La Fondation des Femmes est un projet bénévole lancé avec l’appui de la Fondation Agir Contre l’Exclusion(1), de la Fondation Chèque Déjeuner (qui  a soutenu Osez le Féminisme ! ou le Mouvement Français pour le Planning Familial), de France Télévisions (représenté à la soirée par sa nouvelle présidente Delphine Ernotte) et sous le regard bienveillant des pouvoirs publics, qui accueillent favorablement toute initiative qui soulagerait leur fardeau financier. Laurence Rossignol, alors tout juste intronisée ministre des Familles, de l’Enfance et des Droits des femmes qui ne citait pas encore Montesquieu, est présente et doit déjà rassurer les mouvements féministes, plutôt critiques vis-à-vis de l’intitulé de son ministère.
Une nouvelle ère pour les droits des femmes ?
Delphine Ernotte et Laurence Rossignol saluent le travail des jeunes femmes féministes. La présidente de France Télévisions souligne qu’historiquement, certaines femmes comme elles ont plus de moyens d’agir que jamais pour l’égalité. Elle promet de transformer la télévision publique et prend exemple sur les clips contre les stéréotypes de sexe réalisés récemment avec les animateur/trices de France Télévision.

**Consigne A**. Citez mot pour mot le passage de l'extrait sur la Fondation des Femmes qui va de « La Fondation des » jusqu'à « de son ministère. ».

**Données à traiter**.
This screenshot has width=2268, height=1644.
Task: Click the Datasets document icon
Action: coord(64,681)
==
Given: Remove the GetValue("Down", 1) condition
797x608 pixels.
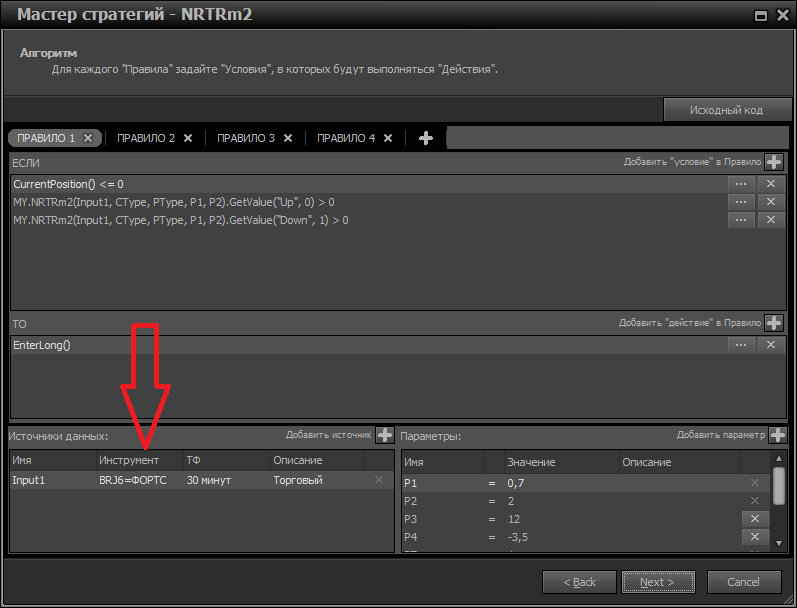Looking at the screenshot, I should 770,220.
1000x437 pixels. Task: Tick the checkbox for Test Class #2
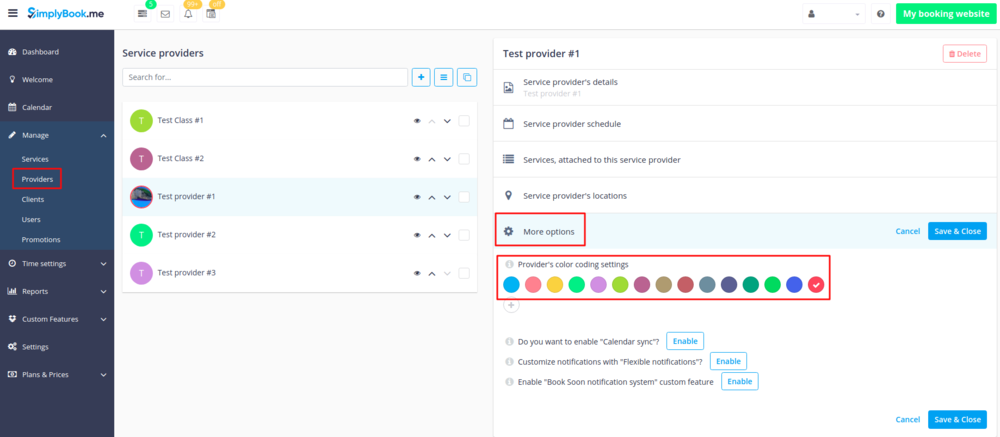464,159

**Consigne B**. Parmi les lignes à traiter, réécrivez celles qui vont de la ligne contenant « This screenshot has width=2268, height=1644. » jusqu'à celle contenant « Action: coord(64,681) », bornes comprises, en remplaçant « Datasets » par « Reports » et sans rien modifier d'autre. Ne donnez que ces lignes.

**Bonne réponse A**.
La Fondation des Femmes est un projet bénévole lancé avec l’appui de la Fondation Agir Contre l’Exclusion(1), de la Fondation Chèque Déjeuner (qui  a soutenu Osez le Féminisme ! ou le Mouvement Français pour le Planning Familial), de France Télévisions (représenté à la soirée par sa nouvelle présidente Delphine Ernotte) et sous le regard bienveillant des pouvoirs publics, qui accueillent favorablement toute initiative qui soulagerait leur fardeau financier. Laurence Rossignol, alors tout juste intronisée ministre des Familles, de l’Enfance et des Droits des femmes qui ne citait pas encore Montesquieu, est présente et doit déjà rassurer les mouvements féministes, plutôt critiques vis-à-vis de l’intitulé de son ministère.

**Bonne réponse B**.
This screenshot has width=2268, height=1644.
Task: Click the Reports document icon
Action: coord(64,681)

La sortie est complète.